With starting quarterback Gio Lopez out, veteran Max Johnson took over. He recorded a largely futile 213 yards — the first Tar Heel to throw for over 200 yards this season — and 26 completions on 42 attempts.

The Tar Heels as a whole didn’t find much success on the ground, running for 57 total yards. Demon June, who offered a glimmer of hope for UNC after his breakout 148-yard performance against Richmond in Week 3, managed to pick up just 16 yards on five attempts.

With Lopez still recovering from the leg injury he suffered against UCF, and Johnson’s performance not boosting too much confidence in his own abilities, it’s unclear who will be the Tar Heels’ signal-caller moving forward.

And given UNC’s inability through three Power 4 matchups to get much of any offensive rhythm going, it’s unclear who — if anybody — will step up for the Tar Heels as a playmaker this fall.

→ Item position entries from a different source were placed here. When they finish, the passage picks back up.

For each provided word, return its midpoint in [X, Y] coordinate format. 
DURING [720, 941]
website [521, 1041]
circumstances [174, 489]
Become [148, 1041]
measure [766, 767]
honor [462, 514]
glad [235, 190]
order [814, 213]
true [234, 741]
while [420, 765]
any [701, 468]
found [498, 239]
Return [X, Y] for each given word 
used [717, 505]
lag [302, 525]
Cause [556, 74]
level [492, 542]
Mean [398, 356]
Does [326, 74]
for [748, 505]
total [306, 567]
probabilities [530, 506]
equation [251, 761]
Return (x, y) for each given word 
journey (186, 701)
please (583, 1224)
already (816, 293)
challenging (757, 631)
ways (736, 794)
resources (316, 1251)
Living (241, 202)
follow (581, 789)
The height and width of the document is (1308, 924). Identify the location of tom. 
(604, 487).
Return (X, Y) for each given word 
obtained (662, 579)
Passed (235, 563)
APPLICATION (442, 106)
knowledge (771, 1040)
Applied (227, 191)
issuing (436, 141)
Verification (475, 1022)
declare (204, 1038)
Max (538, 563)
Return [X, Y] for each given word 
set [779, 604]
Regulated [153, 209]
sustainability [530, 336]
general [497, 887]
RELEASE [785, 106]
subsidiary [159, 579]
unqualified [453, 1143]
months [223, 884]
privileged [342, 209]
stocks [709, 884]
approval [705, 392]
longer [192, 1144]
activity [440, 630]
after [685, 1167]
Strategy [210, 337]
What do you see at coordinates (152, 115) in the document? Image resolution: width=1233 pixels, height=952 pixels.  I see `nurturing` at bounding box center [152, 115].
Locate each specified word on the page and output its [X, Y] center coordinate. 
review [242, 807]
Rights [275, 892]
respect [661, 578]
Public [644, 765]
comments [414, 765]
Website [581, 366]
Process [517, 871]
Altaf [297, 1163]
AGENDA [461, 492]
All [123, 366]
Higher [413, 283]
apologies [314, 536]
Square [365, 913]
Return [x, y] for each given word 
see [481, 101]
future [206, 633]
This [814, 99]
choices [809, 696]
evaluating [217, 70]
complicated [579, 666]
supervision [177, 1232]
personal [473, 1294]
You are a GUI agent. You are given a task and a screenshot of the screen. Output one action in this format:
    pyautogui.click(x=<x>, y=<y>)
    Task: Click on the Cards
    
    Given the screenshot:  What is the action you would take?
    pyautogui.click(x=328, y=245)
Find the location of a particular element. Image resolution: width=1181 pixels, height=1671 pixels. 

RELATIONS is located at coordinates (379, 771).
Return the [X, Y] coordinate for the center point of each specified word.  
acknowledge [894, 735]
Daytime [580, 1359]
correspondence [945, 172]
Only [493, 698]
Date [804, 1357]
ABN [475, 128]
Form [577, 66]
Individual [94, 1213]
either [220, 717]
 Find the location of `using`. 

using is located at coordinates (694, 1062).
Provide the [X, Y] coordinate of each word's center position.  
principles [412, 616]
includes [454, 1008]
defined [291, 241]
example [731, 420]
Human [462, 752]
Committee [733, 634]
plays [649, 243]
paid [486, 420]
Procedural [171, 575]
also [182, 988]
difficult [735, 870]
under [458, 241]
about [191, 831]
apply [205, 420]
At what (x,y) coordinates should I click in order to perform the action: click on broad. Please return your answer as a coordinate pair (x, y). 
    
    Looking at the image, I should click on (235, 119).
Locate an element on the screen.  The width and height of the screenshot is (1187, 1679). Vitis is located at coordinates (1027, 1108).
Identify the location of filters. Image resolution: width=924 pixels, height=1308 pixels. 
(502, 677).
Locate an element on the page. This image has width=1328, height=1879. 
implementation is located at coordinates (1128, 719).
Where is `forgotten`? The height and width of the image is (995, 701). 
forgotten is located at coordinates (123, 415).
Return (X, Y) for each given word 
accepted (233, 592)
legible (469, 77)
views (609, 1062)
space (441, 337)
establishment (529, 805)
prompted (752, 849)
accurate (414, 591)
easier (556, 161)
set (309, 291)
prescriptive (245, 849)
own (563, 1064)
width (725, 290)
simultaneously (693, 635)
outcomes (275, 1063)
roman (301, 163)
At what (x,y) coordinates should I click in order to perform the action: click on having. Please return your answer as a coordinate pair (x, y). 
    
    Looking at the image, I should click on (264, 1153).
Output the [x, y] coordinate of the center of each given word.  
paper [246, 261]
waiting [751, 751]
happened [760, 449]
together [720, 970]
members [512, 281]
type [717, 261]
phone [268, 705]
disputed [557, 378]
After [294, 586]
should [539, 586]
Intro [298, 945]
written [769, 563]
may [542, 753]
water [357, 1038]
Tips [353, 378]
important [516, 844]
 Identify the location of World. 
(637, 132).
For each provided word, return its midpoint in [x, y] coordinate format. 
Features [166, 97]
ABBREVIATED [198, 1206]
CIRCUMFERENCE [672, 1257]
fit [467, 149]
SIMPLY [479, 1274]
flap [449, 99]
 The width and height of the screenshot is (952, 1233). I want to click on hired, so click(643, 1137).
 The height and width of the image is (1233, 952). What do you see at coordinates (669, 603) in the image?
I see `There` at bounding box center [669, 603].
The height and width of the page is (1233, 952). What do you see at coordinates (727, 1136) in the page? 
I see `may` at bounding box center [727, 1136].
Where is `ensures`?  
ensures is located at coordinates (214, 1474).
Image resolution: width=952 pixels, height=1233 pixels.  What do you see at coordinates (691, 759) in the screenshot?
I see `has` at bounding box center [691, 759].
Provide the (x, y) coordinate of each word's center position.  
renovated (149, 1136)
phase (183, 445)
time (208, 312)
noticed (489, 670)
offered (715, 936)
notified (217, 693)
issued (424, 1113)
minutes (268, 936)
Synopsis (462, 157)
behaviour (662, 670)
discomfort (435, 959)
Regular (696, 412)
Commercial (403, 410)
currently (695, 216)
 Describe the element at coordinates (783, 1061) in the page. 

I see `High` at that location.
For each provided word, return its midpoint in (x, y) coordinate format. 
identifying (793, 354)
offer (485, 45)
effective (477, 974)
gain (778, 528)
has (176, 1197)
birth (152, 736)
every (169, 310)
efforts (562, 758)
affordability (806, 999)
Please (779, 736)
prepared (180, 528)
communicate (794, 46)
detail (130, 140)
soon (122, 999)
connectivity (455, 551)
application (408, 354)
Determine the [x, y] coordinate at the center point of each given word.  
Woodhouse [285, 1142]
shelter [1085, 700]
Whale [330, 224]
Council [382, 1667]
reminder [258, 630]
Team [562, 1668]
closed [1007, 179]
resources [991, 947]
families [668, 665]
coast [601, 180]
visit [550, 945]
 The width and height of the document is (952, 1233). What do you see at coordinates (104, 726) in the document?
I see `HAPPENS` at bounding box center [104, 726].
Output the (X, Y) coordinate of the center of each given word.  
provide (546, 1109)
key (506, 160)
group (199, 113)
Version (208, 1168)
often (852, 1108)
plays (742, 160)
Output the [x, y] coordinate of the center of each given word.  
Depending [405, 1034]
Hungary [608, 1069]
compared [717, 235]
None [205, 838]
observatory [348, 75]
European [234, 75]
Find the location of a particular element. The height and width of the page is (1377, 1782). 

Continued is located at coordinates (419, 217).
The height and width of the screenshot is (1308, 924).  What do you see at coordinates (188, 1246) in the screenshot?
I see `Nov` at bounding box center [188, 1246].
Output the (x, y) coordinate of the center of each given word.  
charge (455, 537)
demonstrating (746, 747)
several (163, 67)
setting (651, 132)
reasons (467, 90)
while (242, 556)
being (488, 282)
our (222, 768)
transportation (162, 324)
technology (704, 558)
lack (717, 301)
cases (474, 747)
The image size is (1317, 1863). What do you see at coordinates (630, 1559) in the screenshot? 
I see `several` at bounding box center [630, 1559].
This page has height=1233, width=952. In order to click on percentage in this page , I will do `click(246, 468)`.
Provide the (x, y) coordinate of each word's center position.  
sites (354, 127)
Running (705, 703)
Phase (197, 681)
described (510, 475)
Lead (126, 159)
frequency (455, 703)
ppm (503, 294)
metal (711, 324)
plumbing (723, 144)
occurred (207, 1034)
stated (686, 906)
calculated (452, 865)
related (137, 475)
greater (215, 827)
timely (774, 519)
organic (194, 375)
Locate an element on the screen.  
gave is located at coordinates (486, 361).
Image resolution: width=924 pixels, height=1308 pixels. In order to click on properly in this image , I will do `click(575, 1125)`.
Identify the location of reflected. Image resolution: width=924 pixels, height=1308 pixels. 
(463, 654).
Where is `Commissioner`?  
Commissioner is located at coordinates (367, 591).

Unforced errors plague the Tar Heels

With 7:07 left on the clock in the second quarter, Belichick had to burn a timeout just before Clemson was set to punt the ball when North Carolina had 12 players on the field.

The error cost Belichick, the special-teams guru, a timeout and was yet another example of the many unforced errors committed by the Tar Heels on Saturday.

There were presnap penalties and alignment issues. Poor awareness led to wideout Javarius Green catching a deep pass late in the second quarter out of bounds. He was wide open and, had Johnson’s throw been lower or Green attempted to high point the ball, UNC could’ve easily scored its first touchdown of the afternoon.

The general lack of execution, in addition to a sputtering offense and porous defense, created a trainwreck of a performance for UNC on Saturday.

That much was clear to the many UNC fans who beelined to the exits as early as the first quarter, creating a nearly-empty atmosphere at Kenan Stadium by the end of the game.

“It don’t really matter who’s in the stands,” Shipp said after the game. “All that matters is what we got in the locker room.”